▶ Short task:
Continue the Python-Dev message about open() and the BOM from the point where it stops.

[Python-Dev] Quick sum up about open() + BOM

Sat Jan 9 11:51:57 CET 2010

On 09.01.10 01:47, Glenn Linderman wrote:

> On approximately 1/8/2010 3:59 PM, came the following characters from
> the keyboard of Victor Stinner:
>> Hi,
>>
>> Thanks for all the answers! I will try to sum up all ideas here.
> 
> One concern I have with this implementation encoding="BOM" is that if
> there is no BOM it assumes UTF-8.  That is probably a good assumption in
> some circumstances, but not in others.
> 
> * It is not required that UTF-16LE, UTF-16BE, UTF-32LE, or UTF-32BE
> encoded files include a BOM.  It is only required that UTF-16 and UTF-32
> (cases where the endianness is unspecified) contain a BOM.  Hence, it
> might be that someone would expect a UTF-16LE (or any of the formats
> that don't require a BOM, rather than UTF-8), but be willing to accept
> any BOM-discriminated format.
> 
> * Potentially, this could be expanded beyond the various Unicode
> encodings... one could envision that a program whose data files
> historically were in any particular national language locale, could want
> to be enhance to accept Unicode, and could declare that they will accept
> any BOM-discriminated format, but want to default, in the absence of a
> BOM, to the original national language locale that they historically
> accepted.  That would provide a migration path for their old data files.

▶ Information shown:
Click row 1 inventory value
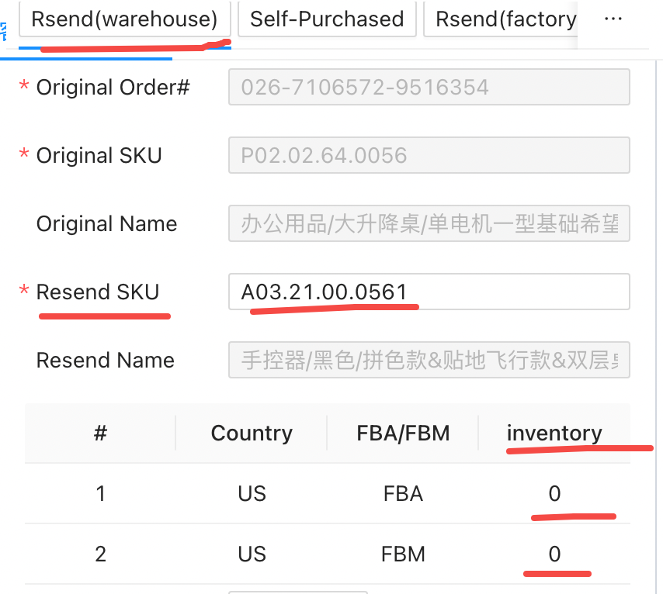This screenshot has width=663, height=594. 554,493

▶ Answer for this exercise:
> 
> So the point is, that it might be nice to have
> "BOM-otherEncodingForDefault" for each other encoding that Python
> supports.  Not sure that is the right API, but I think it is expressive
> enough to handle the cases above.  Whether the cases solve actual
> problems or not, I couldn't say, but they seem like reasonable cases.

This is doable with the currect API. Simply define a codec search
function that handles all encoding names that start with "BOM-" and pass
the "otherEncodingForDefault" part along to the codec.

> It would, of course, be nicest if OS metadata had been invented way back
> when, for all OSes, such that all text files were flagged with their
> encoding... then languages could just read the encoding and do the right
> thing! But we live in the real world, instead.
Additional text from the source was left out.